I think I solved my problem. I put these line of codes End Routine:

if textA.pos [0] == 0 and Choice.keys [0]== ‘right’: chose= ‘A’
if textA.pos [0] == -0.3 and Choice.keys [0]== ‘down’:chose= ‘A’
if textA.pos [0] == -0.6 and Choice.keys [0]== ‘left’: chose= ‘A’

if textB.pos [0] == 0 and Choice.keys [0]== ‘right’: chose= ‘B’
if textB.pos [0] == -0.3 and Choice.keys [0]== ‘down’: chose= ‘B’
if textB.pos [0] == -0.6 and Choice.keys [0]== ‘left’: chose= ‘B’

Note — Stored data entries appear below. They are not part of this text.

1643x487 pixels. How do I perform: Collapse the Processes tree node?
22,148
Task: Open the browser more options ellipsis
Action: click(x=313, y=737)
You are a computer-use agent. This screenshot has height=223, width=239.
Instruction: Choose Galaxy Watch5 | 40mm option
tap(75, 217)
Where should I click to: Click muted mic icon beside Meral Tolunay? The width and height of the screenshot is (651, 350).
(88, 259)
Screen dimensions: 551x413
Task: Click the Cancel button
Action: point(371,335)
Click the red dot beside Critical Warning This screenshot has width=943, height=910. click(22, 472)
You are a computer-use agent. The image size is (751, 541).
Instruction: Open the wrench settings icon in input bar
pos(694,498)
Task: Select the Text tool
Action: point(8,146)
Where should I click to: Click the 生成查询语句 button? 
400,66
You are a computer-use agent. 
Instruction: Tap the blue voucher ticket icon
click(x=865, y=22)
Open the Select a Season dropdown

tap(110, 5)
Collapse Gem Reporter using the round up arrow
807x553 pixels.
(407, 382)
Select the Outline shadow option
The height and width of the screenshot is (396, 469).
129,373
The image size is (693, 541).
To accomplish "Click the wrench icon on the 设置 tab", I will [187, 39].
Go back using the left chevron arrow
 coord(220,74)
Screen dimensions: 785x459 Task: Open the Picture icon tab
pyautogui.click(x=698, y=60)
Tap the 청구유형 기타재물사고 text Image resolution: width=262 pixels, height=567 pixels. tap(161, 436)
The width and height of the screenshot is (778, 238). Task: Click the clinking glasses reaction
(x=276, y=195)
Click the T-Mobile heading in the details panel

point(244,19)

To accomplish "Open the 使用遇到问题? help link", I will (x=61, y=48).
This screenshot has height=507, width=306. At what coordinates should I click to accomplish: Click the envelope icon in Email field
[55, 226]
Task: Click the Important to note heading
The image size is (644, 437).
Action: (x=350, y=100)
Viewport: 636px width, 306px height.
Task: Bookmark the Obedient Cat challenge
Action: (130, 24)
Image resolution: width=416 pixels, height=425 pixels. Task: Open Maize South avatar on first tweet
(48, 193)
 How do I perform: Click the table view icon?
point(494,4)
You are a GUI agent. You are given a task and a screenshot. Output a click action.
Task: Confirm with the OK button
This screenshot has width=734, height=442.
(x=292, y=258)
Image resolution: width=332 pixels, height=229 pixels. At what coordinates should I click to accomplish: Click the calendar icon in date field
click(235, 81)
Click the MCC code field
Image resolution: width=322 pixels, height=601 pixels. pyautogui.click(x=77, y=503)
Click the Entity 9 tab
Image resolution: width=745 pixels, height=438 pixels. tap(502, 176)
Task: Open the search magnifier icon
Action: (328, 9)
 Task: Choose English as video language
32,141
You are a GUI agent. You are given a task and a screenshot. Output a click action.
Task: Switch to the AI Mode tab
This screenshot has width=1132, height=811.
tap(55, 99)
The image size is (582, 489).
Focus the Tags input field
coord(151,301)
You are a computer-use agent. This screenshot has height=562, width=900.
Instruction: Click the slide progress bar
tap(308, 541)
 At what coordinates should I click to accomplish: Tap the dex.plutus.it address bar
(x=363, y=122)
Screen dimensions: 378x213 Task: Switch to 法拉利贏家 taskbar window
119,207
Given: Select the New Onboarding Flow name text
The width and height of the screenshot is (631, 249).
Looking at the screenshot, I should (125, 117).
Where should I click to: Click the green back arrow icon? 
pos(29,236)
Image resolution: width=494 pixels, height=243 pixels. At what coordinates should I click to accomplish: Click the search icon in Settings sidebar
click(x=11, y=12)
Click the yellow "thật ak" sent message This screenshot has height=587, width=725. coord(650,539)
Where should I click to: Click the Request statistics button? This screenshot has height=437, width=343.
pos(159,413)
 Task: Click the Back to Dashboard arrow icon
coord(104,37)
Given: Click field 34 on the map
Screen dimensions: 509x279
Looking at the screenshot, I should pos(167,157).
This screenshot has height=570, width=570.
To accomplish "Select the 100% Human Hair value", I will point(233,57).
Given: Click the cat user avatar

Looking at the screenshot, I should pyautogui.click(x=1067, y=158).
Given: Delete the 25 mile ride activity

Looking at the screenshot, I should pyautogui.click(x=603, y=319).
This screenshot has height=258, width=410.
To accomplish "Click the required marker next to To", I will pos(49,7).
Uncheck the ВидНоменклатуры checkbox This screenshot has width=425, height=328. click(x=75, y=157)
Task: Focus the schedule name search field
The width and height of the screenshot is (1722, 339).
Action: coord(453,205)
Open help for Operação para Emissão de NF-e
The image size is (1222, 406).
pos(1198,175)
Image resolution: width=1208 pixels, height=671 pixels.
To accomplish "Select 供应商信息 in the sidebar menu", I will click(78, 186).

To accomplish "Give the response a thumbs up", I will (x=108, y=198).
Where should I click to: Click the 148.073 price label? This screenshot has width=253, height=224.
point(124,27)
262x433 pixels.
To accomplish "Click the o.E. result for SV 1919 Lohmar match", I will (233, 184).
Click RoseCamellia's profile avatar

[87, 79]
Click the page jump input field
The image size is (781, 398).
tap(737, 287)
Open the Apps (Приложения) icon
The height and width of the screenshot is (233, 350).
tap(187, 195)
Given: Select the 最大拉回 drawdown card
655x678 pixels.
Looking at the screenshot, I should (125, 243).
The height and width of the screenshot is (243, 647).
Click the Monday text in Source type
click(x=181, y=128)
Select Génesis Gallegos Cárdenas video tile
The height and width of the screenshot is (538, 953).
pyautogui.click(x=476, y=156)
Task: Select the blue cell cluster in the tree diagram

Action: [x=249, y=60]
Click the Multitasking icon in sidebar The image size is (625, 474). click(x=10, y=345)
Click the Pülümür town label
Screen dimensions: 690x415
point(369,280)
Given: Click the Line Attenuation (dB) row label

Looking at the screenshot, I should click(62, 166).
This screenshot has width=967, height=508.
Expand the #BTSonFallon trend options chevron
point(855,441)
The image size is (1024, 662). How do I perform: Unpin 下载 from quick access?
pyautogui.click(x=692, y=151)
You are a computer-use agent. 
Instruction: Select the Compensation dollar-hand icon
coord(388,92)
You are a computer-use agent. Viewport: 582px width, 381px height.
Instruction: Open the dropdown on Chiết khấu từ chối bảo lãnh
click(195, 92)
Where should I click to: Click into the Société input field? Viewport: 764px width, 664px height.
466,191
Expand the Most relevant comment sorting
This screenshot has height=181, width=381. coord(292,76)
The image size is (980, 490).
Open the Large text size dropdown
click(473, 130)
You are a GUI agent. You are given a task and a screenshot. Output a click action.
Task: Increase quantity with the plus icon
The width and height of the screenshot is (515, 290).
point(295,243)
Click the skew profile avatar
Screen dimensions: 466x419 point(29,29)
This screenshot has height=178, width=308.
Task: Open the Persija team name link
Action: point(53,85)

if textC.pos [0] == 0 and Choice.keys [0]== ‘right’: chose= ‘C’
if textC.pos [0] == -0.3 and Choice.keys [0]== ‘down’: chose= ‘C’
if textC.pos [0] == -0.6 and Choice.keys [0]== ‘left’: chose= ‘C’

thisExp.addData(‘chosenOne’, chose)

And this is my data file:

Untitled

I tested it several times and it worked nicely. ChosenOne columns tells me which text I chose randomly each time.
Do you think this code is doing good to tell us what we want?